What are the license requirements?
SecureAccess server is bundled with CelestixEdge products. SecureAccess clients are licensed per user device.
How are updates handled?
SecureAccess clients update automatically to avoid the need for administrators to reinstall/reconfigure apps.
What VPN authentication methods are supported? For example, machine certificates or two-factor authentication (2FA).
Currently, domain user credentials are required for authentication. Multifactor authentication, including RADIUS/2FA, are under consideration for future releases.
Does the client generate log files for troubleshooting?
Yes, logs are stored locally for diagnostics.
Can SecureAccess clients be deployed using GPOs?
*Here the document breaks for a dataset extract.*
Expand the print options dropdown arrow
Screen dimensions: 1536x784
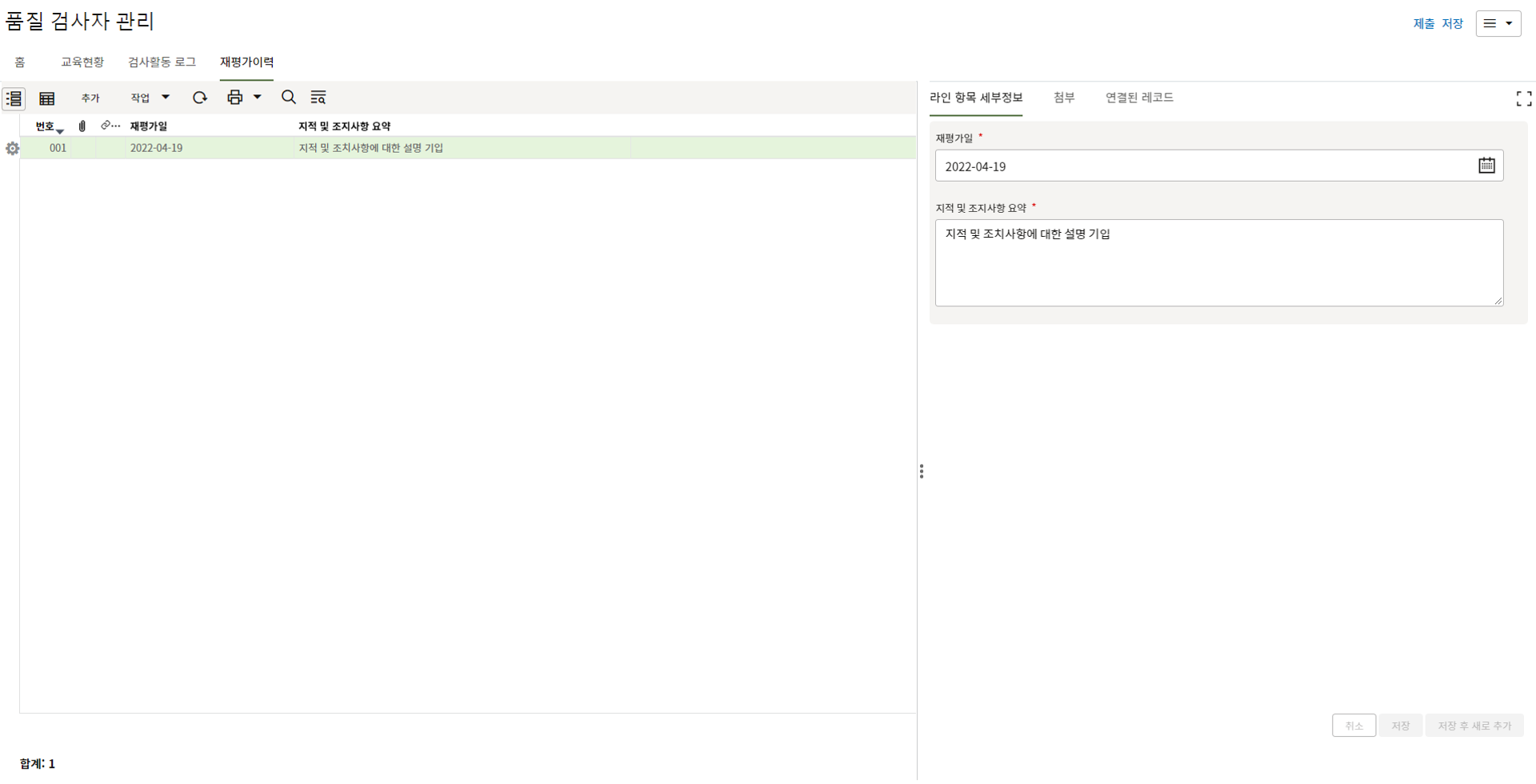pos(258,98)
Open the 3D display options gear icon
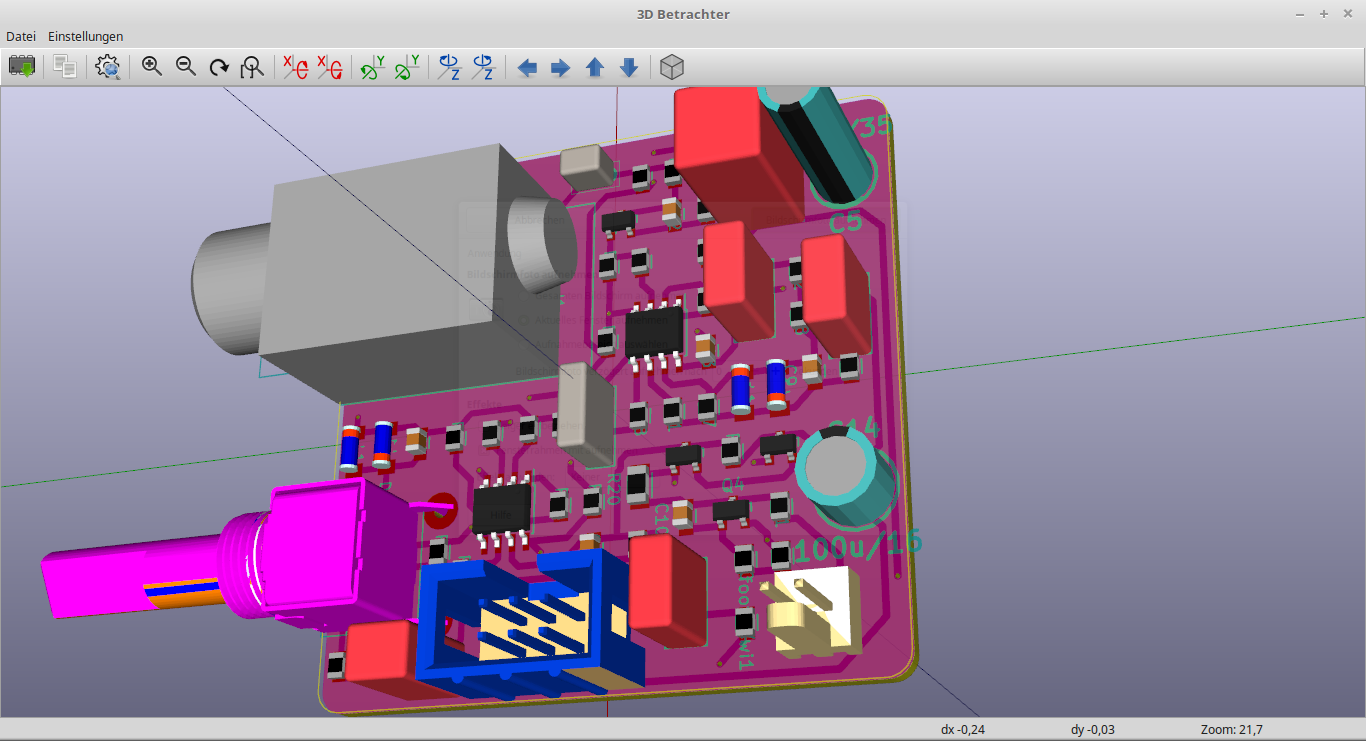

No, they require the installer to be executed on computers individually. The client installer is automatically configured when the DirectAccess/VPN roles are configured in the Remote Access setup wizard. Moreover, in the default setup, clients automatically pull configuration updates once they have been installed.
What's the difference between deleting and blocking a client?
- The delete feature deregisters a client which frees up a license for another user. This feature does not stop a client from registering again if it has a valid application and unused licenses are available.
- The block feature stops a computer from accessing the network remotely through SecureAccess. Even if the computer has valid client software, the connection will be blocked. It will not impede the computer from accessing resources if it is connected to the network internally. Blocking also frees up a client license.